# TEXT EXCERPT
▶

Uncomfortable Rites in Early Republican Freemasonry

Freemasonry in the early republic was a club for powerful Protestant men. It is understandably surprising that the Christian—and more specifically Protestant—northeastern United States was such a welcoming atmosphere for men practicing arcane rites; but in northeastern cities after the Revolution, Freemasonry was a popular voluntary association for white Protestant ministers, mayors, esteemed businessmen, and other less famous but propertied white men, especially artisans.1 In 1807 New York City’s Holland Lodge membership included men such as John Jacob Astor, the trade and real estate magnate; De Witt Clinton, the city’s mayor and the senator and governor of the state; and Garret N. Bleecker, founding member of the New York Stock Exchange and future member of the Board of Managers for the American Bible Society.2 Since the earliest years of the United States, communities excluded from white civil society adopted Freemasonry as an opportunity to author their own identities, provide mutual aid, and critique social norms. White male masons did not, however, see these Black, female, and Native American masons as legitimate masons.3 White masons exemplify a key thread in the history of American associationalism: the inherent promise of inclusion evoked by fraternity, and the actual marginalization of non-elite, non-white bodies from the normative body of civil society. Within white masonic ritual, these contradictions bent the white normative body into awkward positions.

◀

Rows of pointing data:
▶

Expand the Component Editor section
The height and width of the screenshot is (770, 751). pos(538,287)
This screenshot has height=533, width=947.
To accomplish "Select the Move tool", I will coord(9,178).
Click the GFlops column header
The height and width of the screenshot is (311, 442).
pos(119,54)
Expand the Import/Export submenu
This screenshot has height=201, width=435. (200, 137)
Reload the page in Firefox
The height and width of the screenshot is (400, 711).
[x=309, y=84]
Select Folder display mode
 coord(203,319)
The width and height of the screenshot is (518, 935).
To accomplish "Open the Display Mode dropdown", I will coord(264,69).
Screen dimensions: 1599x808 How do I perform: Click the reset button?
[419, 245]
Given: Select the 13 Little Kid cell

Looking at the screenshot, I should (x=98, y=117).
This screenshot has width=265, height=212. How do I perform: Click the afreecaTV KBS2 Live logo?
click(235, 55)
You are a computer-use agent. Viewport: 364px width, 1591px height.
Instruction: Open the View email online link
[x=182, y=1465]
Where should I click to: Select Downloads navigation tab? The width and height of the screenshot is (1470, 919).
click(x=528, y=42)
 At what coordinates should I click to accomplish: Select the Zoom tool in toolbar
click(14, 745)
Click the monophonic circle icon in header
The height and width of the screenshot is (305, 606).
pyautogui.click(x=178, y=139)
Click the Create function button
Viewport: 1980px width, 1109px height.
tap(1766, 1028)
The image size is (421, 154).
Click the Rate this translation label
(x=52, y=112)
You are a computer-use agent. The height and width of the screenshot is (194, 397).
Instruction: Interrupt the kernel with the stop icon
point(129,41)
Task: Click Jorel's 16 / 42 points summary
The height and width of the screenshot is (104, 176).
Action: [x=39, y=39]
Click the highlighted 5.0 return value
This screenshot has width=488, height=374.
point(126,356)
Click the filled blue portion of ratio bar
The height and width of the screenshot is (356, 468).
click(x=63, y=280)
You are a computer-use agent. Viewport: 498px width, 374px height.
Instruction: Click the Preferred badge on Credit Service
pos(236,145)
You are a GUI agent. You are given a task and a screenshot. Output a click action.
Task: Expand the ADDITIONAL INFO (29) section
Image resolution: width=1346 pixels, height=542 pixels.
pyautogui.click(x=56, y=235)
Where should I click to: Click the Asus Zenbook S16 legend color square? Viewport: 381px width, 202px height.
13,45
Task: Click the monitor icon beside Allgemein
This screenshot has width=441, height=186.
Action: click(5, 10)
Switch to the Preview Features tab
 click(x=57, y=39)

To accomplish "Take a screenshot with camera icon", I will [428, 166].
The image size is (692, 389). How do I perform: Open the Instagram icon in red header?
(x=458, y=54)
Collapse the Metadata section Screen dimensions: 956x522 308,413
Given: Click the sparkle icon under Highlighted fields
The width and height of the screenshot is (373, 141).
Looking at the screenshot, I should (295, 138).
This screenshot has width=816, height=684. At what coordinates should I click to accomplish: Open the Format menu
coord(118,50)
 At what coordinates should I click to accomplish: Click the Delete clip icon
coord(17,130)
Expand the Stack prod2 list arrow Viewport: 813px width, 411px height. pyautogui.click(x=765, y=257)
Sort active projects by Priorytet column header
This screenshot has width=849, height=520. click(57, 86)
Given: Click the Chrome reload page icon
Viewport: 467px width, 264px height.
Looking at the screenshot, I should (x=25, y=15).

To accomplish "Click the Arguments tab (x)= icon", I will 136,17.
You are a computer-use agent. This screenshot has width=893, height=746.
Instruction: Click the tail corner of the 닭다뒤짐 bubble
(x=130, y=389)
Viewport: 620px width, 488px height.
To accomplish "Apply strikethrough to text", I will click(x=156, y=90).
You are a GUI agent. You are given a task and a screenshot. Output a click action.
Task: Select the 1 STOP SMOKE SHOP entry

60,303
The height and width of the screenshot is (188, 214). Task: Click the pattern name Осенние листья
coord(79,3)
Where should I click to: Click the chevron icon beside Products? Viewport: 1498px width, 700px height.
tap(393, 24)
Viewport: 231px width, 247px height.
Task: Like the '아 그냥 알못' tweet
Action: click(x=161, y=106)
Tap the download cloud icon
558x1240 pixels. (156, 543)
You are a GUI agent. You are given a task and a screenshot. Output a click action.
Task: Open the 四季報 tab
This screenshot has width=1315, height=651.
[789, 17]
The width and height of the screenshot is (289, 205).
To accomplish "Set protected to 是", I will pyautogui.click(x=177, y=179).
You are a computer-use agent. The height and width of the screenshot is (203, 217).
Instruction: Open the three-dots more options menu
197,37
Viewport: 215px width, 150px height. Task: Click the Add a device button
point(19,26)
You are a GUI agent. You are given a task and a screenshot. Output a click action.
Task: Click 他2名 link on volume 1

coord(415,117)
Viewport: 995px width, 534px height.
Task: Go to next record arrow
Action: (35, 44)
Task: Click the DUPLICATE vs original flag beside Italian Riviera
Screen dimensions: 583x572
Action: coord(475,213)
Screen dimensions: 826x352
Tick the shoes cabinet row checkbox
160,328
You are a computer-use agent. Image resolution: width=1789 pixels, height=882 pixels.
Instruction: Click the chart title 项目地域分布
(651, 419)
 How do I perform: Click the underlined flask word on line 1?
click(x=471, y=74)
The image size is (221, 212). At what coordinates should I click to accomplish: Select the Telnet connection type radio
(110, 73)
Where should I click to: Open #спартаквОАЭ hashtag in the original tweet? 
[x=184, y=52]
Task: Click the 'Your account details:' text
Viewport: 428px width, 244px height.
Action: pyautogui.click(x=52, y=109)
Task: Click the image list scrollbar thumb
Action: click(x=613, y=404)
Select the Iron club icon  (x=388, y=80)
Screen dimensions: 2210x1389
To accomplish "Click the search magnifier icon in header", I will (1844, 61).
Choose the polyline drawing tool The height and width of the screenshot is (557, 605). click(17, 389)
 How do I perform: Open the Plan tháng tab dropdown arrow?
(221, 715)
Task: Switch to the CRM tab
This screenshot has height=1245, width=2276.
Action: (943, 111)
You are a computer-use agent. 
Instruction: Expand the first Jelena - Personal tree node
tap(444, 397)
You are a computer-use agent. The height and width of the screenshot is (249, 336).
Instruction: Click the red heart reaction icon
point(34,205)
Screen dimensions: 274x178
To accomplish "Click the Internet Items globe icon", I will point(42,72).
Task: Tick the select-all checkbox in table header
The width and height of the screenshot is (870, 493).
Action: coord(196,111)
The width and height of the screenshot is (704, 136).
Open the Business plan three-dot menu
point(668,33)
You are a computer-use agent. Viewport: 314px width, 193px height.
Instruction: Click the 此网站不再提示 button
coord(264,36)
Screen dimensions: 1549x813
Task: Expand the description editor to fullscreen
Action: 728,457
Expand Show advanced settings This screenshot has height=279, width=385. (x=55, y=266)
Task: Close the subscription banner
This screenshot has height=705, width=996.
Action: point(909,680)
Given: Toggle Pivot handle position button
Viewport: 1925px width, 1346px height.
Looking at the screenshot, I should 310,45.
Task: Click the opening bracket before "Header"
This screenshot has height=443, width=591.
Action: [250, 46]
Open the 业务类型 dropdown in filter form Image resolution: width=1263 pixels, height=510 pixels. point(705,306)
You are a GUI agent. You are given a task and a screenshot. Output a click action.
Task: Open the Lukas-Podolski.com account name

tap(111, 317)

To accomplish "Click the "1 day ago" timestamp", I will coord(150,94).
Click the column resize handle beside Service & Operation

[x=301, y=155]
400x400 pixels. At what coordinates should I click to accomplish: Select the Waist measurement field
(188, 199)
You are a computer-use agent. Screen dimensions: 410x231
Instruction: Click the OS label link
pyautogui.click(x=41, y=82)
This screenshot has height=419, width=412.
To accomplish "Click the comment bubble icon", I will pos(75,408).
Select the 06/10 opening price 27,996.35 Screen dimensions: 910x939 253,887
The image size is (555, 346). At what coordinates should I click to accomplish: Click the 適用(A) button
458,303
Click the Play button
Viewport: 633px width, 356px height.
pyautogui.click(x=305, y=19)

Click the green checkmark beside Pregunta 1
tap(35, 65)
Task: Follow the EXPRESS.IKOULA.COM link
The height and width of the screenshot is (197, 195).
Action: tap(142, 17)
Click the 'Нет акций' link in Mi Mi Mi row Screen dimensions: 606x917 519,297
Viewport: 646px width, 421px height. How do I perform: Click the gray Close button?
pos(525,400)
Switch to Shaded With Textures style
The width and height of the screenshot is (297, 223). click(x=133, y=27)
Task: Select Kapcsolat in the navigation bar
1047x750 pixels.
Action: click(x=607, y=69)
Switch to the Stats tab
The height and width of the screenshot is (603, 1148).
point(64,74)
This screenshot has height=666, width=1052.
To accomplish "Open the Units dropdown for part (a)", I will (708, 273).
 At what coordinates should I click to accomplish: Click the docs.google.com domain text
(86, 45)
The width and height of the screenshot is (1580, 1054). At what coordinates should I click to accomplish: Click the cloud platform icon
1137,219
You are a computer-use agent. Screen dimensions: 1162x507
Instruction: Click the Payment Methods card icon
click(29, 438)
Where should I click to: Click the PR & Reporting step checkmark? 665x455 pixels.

◀

# TASKS TO PERFORM
A) In the Freemasonry excerpt, which Holland Lodge member was New York City's mayor in 1807?
B) List every Holland Lodge member the Freemasonry excerpt names.
This material comes from a separate source.

# SOLUTIONS TO THE EXERCISE
A) De Witt Clinton

B) John Jacob Astor, De Witt Clinton, Garret N. Bleecker